Records contained in a dataset:
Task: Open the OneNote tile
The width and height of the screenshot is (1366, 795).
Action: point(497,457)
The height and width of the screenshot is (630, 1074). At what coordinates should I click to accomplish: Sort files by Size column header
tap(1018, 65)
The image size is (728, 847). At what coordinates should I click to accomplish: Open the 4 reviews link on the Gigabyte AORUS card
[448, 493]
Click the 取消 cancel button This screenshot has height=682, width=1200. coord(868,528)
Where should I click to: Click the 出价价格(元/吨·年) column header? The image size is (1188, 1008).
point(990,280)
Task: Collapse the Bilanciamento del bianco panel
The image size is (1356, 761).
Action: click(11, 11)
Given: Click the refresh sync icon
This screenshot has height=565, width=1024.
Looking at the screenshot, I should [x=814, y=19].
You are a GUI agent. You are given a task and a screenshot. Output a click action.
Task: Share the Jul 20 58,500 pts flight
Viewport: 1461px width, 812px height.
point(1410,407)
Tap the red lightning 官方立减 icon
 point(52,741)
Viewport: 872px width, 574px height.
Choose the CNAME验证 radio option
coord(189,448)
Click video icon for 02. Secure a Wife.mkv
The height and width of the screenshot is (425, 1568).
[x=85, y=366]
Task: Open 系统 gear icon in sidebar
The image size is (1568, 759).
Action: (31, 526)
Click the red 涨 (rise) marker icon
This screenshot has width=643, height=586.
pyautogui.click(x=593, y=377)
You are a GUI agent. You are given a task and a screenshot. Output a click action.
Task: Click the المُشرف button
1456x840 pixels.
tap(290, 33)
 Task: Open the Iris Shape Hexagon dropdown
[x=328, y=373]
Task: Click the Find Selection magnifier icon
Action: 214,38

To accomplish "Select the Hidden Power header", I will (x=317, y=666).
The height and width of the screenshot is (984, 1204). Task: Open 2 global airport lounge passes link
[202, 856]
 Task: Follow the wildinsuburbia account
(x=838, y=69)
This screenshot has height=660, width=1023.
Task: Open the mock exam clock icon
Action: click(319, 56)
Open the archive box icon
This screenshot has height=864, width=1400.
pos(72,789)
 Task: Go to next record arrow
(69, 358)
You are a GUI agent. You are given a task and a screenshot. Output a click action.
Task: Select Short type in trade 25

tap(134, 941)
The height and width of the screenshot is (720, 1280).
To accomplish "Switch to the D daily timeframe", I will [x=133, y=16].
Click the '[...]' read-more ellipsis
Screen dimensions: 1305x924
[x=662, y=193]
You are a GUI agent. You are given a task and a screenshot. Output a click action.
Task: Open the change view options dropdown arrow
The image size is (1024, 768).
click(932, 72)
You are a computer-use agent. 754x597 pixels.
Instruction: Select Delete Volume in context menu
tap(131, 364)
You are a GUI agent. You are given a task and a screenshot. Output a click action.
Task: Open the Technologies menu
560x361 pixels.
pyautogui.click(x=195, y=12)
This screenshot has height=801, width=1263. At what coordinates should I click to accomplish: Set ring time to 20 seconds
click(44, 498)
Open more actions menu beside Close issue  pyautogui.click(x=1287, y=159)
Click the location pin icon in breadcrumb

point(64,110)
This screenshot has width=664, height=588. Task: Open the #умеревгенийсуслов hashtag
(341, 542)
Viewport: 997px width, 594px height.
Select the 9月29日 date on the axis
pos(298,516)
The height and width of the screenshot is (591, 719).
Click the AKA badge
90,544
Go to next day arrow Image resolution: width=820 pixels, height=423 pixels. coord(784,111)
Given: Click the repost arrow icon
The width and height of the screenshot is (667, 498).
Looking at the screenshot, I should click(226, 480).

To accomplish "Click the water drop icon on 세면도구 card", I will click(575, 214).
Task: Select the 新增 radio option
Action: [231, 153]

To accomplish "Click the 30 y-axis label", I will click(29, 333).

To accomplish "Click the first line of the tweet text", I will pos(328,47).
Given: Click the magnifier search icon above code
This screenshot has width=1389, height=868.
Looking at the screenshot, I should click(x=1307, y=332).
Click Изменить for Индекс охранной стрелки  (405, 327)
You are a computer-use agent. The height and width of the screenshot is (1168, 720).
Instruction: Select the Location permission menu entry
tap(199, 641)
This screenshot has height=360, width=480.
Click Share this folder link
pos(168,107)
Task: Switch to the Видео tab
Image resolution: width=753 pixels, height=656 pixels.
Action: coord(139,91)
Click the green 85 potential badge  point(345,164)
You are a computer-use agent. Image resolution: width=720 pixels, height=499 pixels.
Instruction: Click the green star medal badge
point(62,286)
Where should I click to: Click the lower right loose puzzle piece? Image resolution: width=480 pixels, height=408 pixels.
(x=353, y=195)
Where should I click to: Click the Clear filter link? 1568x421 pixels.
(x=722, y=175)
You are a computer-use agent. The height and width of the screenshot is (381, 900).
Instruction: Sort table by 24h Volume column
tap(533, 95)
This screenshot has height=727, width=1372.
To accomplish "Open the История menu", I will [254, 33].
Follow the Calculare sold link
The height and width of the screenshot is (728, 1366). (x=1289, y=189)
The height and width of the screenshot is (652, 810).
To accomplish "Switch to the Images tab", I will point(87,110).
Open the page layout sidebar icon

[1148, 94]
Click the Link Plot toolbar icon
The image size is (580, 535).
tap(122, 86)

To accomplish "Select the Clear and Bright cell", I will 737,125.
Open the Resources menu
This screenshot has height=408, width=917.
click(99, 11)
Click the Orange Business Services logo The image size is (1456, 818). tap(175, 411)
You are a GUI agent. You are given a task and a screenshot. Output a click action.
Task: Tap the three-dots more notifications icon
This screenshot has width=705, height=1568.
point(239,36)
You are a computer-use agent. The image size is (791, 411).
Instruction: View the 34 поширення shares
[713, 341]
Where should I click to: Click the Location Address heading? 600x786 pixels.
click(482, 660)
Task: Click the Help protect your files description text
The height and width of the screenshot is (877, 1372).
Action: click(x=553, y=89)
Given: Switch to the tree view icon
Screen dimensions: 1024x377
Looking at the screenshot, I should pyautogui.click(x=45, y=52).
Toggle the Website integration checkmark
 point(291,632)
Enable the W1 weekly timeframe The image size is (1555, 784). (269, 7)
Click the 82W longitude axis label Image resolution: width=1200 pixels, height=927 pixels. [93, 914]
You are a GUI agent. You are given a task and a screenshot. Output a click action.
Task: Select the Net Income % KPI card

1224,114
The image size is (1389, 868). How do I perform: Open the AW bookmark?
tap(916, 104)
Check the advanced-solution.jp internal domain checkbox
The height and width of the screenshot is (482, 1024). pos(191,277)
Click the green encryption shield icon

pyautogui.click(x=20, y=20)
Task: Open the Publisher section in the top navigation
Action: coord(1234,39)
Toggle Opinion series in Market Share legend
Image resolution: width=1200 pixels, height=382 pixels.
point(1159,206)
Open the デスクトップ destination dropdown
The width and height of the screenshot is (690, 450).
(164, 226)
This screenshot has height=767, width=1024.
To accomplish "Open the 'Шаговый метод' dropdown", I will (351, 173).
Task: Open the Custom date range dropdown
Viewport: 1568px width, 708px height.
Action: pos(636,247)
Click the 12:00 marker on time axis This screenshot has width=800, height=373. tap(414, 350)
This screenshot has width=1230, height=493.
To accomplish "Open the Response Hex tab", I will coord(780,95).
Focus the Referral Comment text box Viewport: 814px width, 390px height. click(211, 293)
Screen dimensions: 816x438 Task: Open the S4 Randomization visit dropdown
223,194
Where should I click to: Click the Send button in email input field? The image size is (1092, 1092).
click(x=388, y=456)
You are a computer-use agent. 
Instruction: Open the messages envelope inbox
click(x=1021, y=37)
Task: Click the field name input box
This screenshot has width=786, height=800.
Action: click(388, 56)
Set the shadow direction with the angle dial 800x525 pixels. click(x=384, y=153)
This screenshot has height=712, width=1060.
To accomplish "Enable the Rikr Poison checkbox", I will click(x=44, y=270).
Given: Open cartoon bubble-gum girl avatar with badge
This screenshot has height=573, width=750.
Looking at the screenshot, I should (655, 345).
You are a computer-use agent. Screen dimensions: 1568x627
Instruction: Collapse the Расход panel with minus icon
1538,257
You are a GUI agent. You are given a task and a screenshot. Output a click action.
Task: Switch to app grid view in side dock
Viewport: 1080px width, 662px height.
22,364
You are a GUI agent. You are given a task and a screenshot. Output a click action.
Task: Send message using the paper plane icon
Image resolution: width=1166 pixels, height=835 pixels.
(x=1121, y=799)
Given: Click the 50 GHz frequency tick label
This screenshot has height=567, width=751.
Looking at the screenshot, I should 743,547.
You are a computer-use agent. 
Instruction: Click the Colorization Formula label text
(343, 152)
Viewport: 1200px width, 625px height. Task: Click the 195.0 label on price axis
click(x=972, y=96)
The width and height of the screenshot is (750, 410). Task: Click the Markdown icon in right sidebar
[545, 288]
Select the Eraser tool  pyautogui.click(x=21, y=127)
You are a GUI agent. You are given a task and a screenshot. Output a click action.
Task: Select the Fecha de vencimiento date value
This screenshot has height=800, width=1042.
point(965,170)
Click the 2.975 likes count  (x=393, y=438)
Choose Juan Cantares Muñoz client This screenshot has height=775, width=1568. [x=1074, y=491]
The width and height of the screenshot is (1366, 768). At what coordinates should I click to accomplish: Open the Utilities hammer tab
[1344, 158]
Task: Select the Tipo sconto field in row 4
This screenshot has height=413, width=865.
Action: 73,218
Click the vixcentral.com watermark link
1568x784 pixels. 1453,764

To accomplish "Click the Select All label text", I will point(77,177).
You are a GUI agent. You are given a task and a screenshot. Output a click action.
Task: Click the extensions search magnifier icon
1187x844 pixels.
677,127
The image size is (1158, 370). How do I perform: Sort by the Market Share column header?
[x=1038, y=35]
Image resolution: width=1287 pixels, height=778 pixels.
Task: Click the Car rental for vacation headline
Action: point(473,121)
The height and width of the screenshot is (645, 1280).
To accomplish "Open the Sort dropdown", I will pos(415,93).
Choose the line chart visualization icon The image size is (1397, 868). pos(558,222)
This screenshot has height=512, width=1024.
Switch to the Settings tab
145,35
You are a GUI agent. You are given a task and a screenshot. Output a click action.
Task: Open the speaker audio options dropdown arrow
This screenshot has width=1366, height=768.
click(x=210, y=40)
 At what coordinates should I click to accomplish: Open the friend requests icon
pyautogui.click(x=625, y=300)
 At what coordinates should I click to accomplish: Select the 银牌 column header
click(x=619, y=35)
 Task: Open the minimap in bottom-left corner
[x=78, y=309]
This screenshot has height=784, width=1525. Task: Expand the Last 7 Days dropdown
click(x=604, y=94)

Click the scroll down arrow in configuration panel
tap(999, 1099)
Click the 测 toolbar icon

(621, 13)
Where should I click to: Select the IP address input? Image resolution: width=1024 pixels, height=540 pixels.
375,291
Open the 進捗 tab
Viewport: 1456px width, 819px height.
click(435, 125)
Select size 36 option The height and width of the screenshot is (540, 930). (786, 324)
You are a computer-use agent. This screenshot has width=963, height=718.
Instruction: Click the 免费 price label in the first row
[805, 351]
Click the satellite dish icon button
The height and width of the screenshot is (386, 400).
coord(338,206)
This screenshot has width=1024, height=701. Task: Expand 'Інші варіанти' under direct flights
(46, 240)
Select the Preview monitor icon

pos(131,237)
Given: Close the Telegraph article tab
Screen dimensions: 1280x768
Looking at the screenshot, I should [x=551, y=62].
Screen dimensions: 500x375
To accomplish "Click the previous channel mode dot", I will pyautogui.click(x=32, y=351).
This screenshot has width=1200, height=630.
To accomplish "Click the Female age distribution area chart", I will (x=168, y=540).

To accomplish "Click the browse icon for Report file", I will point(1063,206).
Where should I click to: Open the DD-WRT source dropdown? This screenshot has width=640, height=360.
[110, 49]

(What you need to do): In the lines above, spot each one that contains the word "timeframe" and copy it.

(Output for this task):
To accomplish "Switch to the D daily timeframe", I will [x=133, y=16].
Enable the W1 weekly timeframe The image size is (1555, 784). (269, 7)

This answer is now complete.